Kai Hünemörder versteht den Bericht als "Koordinatennetz": Die Computersimulationen lieferten den zuvor fehlenden Erklärungsansatz. Die öffentliche Reaktion auf die Studie ist ohne einen Blick auf den generellen Wandel der Einstellungen der Menschen zu Umwelt und Zukunftsforschung nicht zu verstehen. Obwohl die Forscher des MIT mehrfach darauf hinwiesen, dass ihre Computerberechnungen nicht als reale Voraussagen begriffen werden sollten, sondern lediglich eine Analyse über die Wechselwirkung herrschender Faktoren in globalen Entwicklungen darstellten, wurde die Studie in der Öffentlichkeit als die lang erwartete fundierte Zukunftsvorhersage aufgenommen. Die plastischen Rechenbeispiele verhalfen vielen zu einer anschaulichen Vorstellung von exponentiellem Wachstum. Mit der Benennung des Wachstums als Grundübel der Umweltproblematik wandelte sich die Umweltdebatte schnell zur Wachstumsdebatte. Forderungen nach Umweltschutz wurden zu Forderungen nach Systemwandel. Der Bericht "The Limit of Growth" erlangte schlagartige Berühmtheit. Zahlreiche Publikationen, die auf ihn Bezug nahmen, aber auch der ihm verliehene Friedenspreis des deutschen Buchhandels sind Zeichen für eine weltweite und lang anhaltende Auseinandersetzung mit seinen Ergebnissen. Selbst KritikerInnen taten den Bericht nicht als unerheblich ab, sondern sahen ihn meist als Warnung. Dank seiner Einprägsamkeit in Visualisierung, Sprache und Darstellung wurden die Inhalte des Berichts schnell "bildungsbürgerliches Grundwissen", dessen Bilder und Metaphern in die zeitgenössischen politischen Diskurse eingingen.

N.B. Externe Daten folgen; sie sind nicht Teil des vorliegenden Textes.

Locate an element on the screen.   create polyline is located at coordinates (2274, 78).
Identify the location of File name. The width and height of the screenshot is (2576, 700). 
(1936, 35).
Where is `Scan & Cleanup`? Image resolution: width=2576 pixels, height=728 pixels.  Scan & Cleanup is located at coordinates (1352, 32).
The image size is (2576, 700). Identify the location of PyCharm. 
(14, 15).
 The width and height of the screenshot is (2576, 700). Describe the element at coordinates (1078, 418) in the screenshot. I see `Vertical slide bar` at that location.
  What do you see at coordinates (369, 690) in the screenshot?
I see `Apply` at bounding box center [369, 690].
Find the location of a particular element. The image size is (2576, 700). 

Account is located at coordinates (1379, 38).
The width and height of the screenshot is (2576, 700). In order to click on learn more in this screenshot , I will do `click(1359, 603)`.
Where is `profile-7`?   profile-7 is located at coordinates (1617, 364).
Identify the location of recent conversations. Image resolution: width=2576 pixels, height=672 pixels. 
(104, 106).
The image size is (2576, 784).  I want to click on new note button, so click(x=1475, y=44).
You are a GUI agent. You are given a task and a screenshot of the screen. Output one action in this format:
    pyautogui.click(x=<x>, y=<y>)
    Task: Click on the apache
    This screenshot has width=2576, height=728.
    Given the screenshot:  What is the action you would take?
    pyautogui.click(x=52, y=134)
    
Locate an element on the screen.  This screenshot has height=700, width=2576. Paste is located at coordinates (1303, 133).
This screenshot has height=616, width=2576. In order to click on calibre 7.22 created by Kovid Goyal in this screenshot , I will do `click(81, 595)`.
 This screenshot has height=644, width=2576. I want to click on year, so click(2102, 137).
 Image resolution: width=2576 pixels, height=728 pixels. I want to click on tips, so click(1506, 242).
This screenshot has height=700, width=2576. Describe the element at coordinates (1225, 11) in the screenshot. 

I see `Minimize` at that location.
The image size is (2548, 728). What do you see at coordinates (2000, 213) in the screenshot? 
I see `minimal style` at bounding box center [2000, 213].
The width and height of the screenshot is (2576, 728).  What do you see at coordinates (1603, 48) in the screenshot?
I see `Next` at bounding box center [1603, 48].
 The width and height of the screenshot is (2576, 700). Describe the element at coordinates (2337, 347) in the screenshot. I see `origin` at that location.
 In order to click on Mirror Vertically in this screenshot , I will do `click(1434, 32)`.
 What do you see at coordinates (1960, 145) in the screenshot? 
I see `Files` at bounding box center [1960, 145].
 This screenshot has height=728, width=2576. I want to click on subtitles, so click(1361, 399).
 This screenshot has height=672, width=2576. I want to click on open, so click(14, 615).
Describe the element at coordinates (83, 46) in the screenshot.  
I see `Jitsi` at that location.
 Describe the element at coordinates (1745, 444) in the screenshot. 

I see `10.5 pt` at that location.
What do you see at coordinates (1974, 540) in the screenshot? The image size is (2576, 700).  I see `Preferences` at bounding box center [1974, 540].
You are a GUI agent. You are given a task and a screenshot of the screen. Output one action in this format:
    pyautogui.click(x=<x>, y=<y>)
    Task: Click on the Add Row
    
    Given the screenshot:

Kritik an "Die Grenzen des Wachstums"
Trotz seines allgemeinen Erfolgs war "Die Grenzen des Wachstums" nicht unumstritten Kritik kam aus mehreren, unterschiedlichen Richtungen: Kritiker aus der Wirtschaft (z.B. Samuelson) bemängelten die geringe Datenmenge, hielten die ökonomischen Annahmen für fehlerhaft und meinten, dass der Bericht das Potential industrieller Innovation unterschätze. Dagegen vermisste Kritik von linker Seite (z.B. Enzensberger) die Berücksichtigung von politischen und sozialen Dimensionen. Enzensberger befürchtete sogar, dass die Umweltbewegung von den "Monopolen" als Starthilfe für neue Wachstumsindustrien missbraucht würde. Außerdem würden die betonte Globalisierung und die "illusionistischen" Ziele des Berichts zu einer Entpolitisierung der Ökologie führen. Der Bericht schürte außerdem Ängste von Entwicklungsländern, dass die Forderung nach Wachstumsbegrenzung nur einen Versuch darstelle, den Status quo zu erhalten und so eine Gefahr für die eigenen Entwicklungschancen bilde.